* [AIM OF THE EXERCISE] Give again, exactly, every line of the entries below from the one that has "At what coordinates should I click to accomplish: Click" to the last.
BEGIN MATERIAL SUPPLIED
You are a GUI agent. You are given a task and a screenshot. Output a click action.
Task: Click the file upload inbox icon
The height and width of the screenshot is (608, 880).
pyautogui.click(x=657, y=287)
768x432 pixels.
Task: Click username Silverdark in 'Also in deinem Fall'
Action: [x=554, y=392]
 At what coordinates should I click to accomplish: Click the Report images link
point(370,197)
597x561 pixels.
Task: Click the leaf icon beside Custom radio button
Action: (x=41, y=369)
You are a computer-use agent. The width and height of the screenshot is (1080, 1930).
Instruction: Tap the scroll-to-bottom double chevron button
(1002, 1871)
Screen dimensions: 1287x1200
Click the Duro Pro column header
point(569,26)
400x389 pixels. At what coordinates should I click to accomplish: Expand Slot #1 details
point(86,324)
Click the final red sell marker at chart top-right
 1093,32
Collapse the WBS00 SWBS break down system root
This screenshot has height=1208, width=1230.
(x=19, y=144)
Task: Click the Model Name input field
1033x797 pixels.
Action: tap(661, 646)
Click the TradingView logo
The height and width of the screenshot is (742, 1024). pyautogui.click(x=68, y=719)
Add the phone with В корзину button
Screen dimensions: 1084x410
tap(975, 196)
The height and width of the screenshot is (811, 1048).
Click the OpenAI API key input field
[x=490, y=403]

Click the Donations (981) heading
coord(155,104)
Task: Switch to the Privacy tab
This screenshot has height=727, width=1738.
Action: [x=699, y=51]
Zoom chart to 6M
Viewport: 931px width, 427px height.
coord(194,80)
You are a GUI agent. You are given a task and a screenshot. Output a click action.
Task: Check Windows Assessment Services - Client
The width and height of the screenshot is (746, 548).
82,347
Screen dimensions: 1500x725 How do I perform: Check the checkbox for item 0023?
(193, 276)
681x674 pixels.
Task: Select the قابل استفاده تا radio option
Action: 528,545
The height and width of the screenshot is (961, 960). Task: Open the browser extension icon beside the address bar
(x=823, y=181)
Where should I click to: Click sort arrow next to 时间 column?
END MATERIAL SUPPLIED
* [RESPONSE BOX]
 At what coordinates should I click to accomplish: Click the Report images link
point(370,197)
597x561 pixels.
Task: Click the leaf icon beside Custom radio button
Action: (x=41, y=369)
You are a computer-use agent. The width and height of the screenshot is (1080, 1930).
Instruction: Tap the scroll-to-bottom double chevron button
(1002, 1871)
Screen dimensions: 1287x1200
Click the Duro Pro column header
point(569,26)
400x389 pixels. At what coordinates should I click to accomplish: Expand Slot #1 details
point(86,324)
Click the final red sell marker at chart top-right
 1093,32
Collapse the WBS00 SWBS break down system root
This screenshot has height=1208, width=1230.
(x=19, y=144)
Task: Click the Model Name input field
1033x797 pixels.
Action: tap(661, 646)
Click the TradingView logo
The height and width of the screenshot is (742, 1024). pyautogui.click(x=68, y=719)
Add the phone with В корзину button
Screen dimensions: 1084x410
tap(975, 196)
The height and width of the screenshot is (811, 1048).
Click the OpenAI API key input field
[x=490, y=403]

Click the Donations (981) heading
coord(155,104)
Task: Switch to the Privacy tab
This screenshot has height=727, width=1738.
Action: [x=699, y=51]
Zoom chart to 6M
Viewport: 931px width, 427px height.
coord(194,80)
You are a GUI agent. You are given a task and a screenshot. Output a click action.
Task: Check Windows Assessment Services - Client
The width and height of the screenshot is (746, 548).
82,347
Screen dimensions: 1500x725 How do I perform: Check the checkbox for item 0023?
(193, 276)
681x674 pixels.
Task: Select the قابل استفاده تا radio option
Action: 528,545
The height and width of the screenshot is (961, 960). Task: Open the browser extension icon beside the address bar
(x=823, y=181)
Where should I click to: Click sort arrow next to 时间 column?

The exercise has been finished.